* **WORK TO DO**:
1. Retype the financial aid records policy from "Confidentiality and Security" to "to the public.", inclusive.
2. Answer these questions from the financial aid records policy:
(a) Besides a username, what is required to log on to the computer?
(b) Does the Institute charge a fee for photocopies?
(c) If a record is still not changed after the formal hearing, what may the student do?

* **PASSAGE SHOWN**:
>> START

The majority of the student’s information is stored electronically in the financial aid system’s database. To insure that only authorized personnel can access this database, a username (assigned code) and personalized password are required to log on to the computer. Staff are instructed to not write their passwords down, and to change their passwords frequently to maintain security. User accounts and usernames are tightly controlled by the system administrator. Student employees who must have access to the computer records are closely supervised and can only access the system with the assistance of an authorized staff member.
Students have the right to inspect and review their personal financial aid application records maintained by Caltech. In the case of dependent students, schools may provide parents access toinspect and review the student’s financial aid application records maintained by the Institute. We are not required to provide photocopies of information in the student’s financial aid records unless it is impossible for the student and/or parent to inspect the records personally. (Although allowed by law) the Institute will not charge a fee for photocopies.
Students have the right to request that a school correct records believed to be inaccurate or misleading. In the case of dependent students, schools may allow parents to see records believed to be inaccurate or misleading. If we decide not to amend the records, the student then has the right to a formal hearing. If the record is still not changed in response to the hearing, the student has the right to place a statement in the record commenting on the contested information.
Generally, we must have written permission from the student before releasing any information from the student’s financial aid record. However, the law allows us to disclose records, without consent, to the following:
- Employees of the Institute, the U.S. Department of Education, the California Student Aid Commission, other school’s financial aid offices, scholarship donors, or lenders and guarantors who have a “need-to-know.”
- An auditor designated to audit the college/university Financial Aid Office.
- Individuals or agencies who have obtained court orders or subpoenas.
- Persons who need to know in cases of health and safety emergencies.
- State and local authorities to whom disclosure is required by State Laws adopted before November 19, 1974.
Statistical information, that does not personally identify a student, will be released to any Caltech department, government agency, or scholarship service which has a “need-to-know.”
To insure that information is not released to the public before discussing ANY information concerning a student’s application, awards, etc., positive identification must be provided by the person requesting the information (e.g., driver’s license number, school photo ID, or “personal knowledge”). Students’ cooperation in abiding by this policy is appreciated.
Confidentiality and Security of Records
Information contained in financial aid applications (as well as conversations with the student and family) is considered confidential and will not be released to the public.

>> END

* **DATASET CONTENT**:
>> START

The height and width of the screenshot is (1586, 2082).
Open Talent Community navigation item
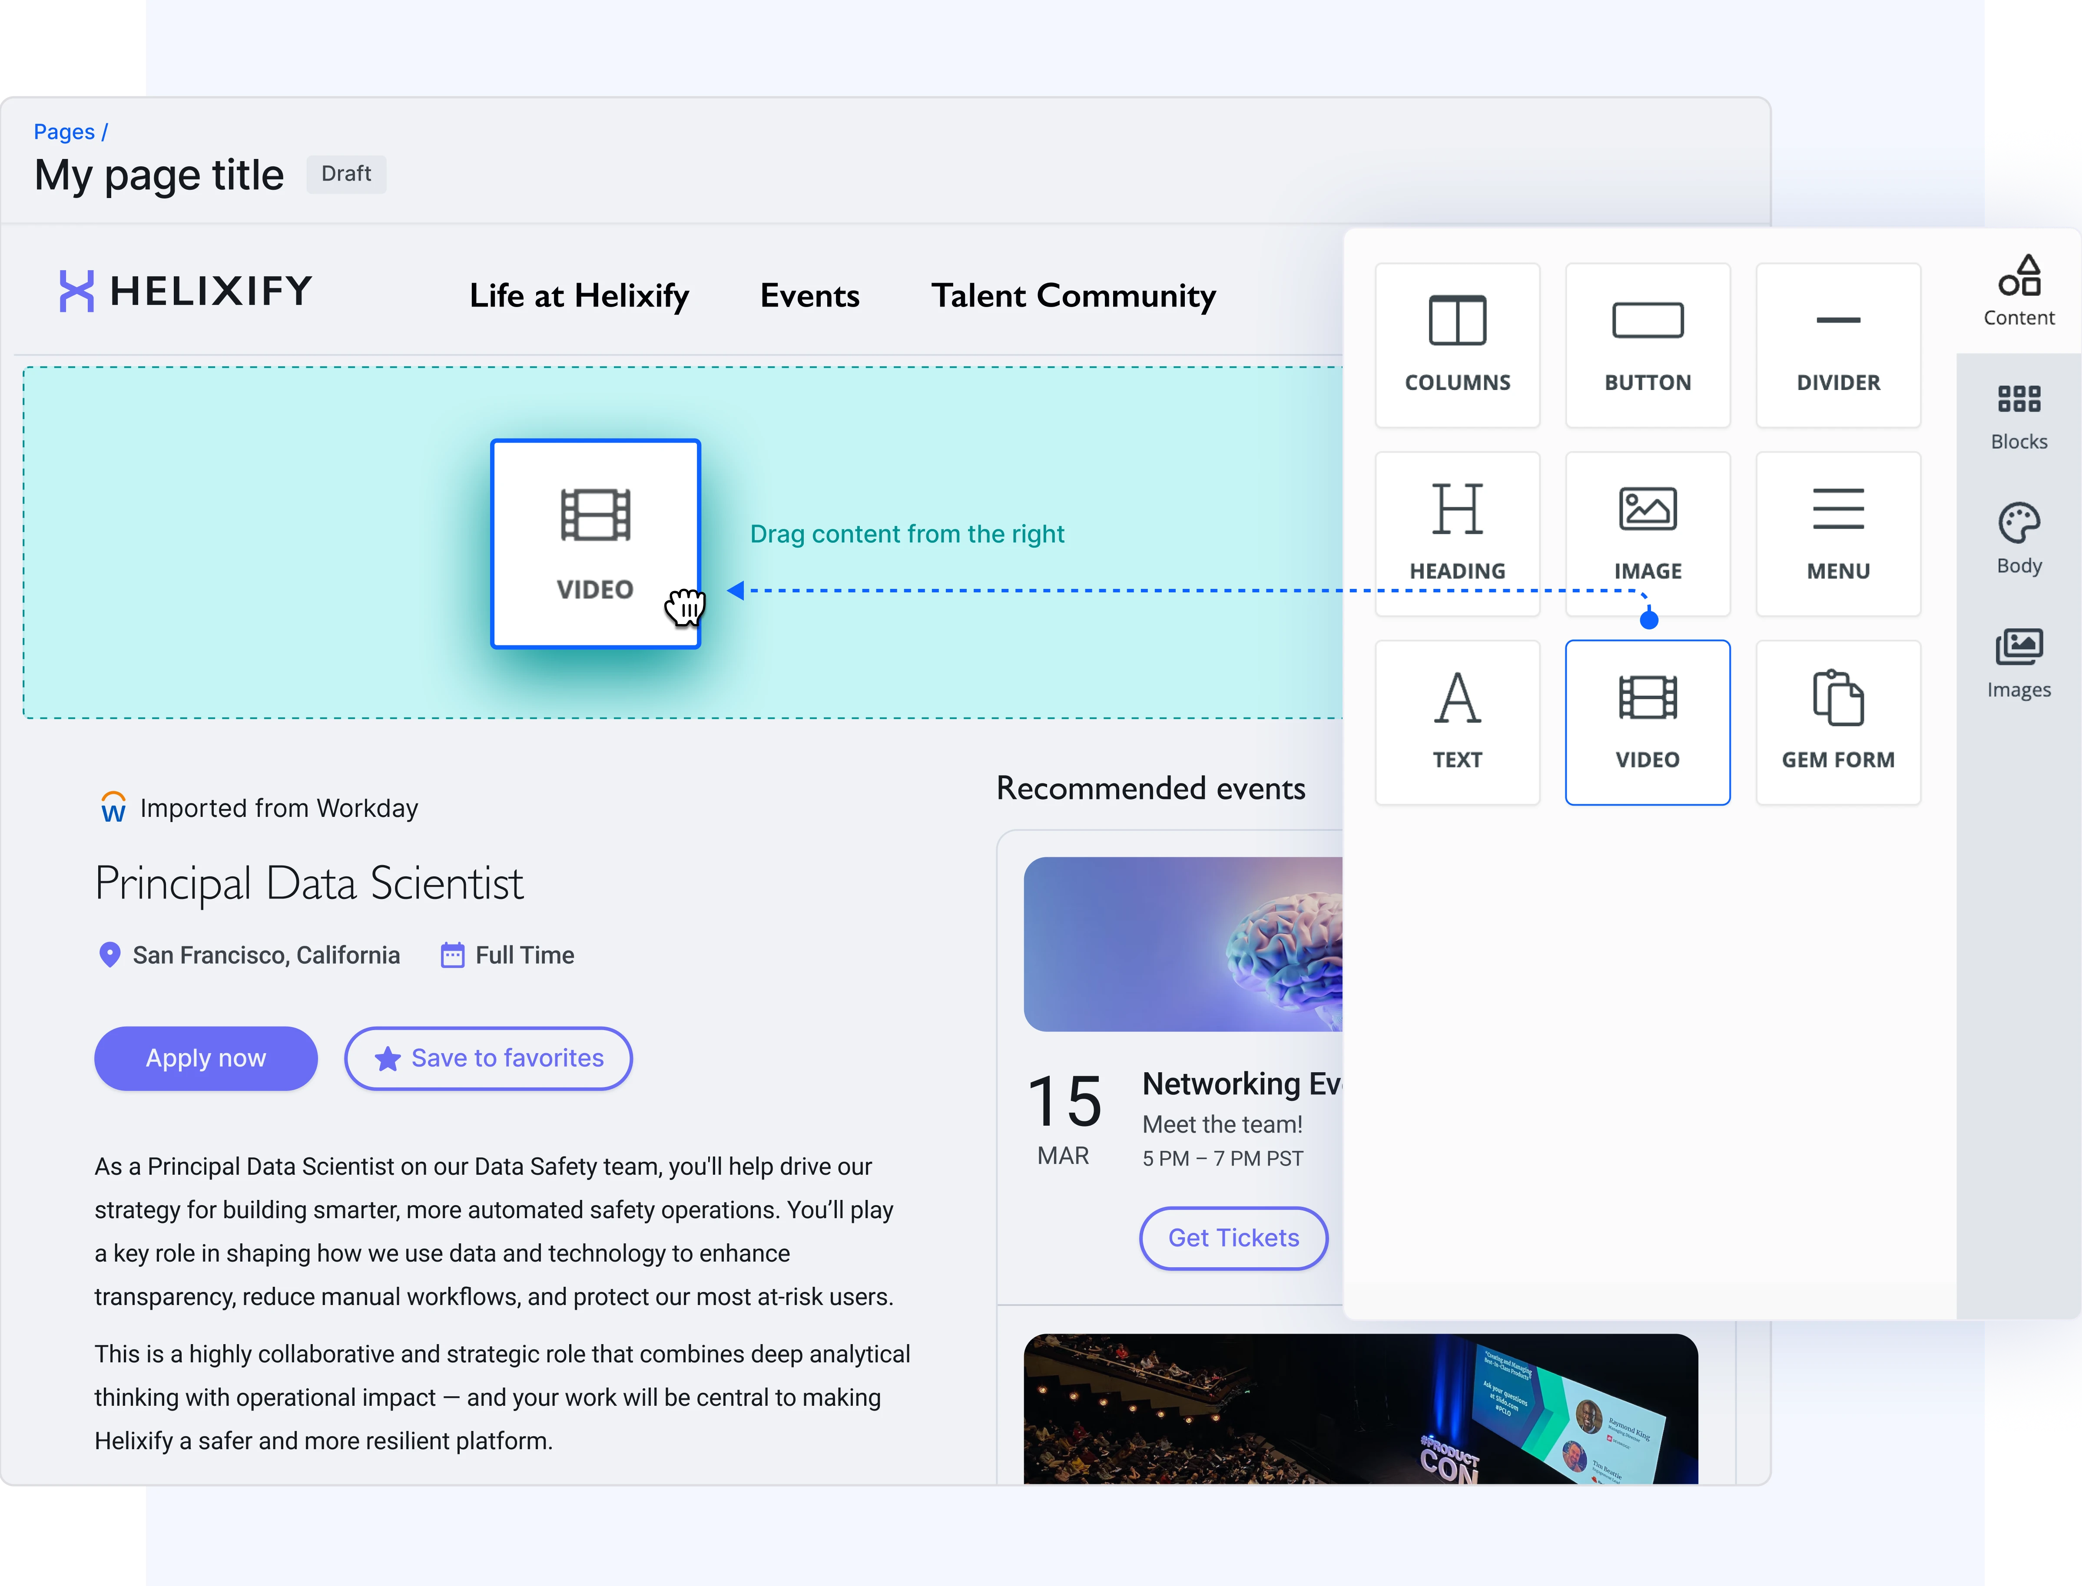[1073, 295]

>> END

* **THE ANSWERS**:
1.
Confidentiality and Security of Records
Information contained in financial aid applications (as well as conversations with the student and family) is considered confidential and will not be released to the public.

2.
(a) A personalized password.
(b) No.
(c) Place a statement in the record commenting on the contested information.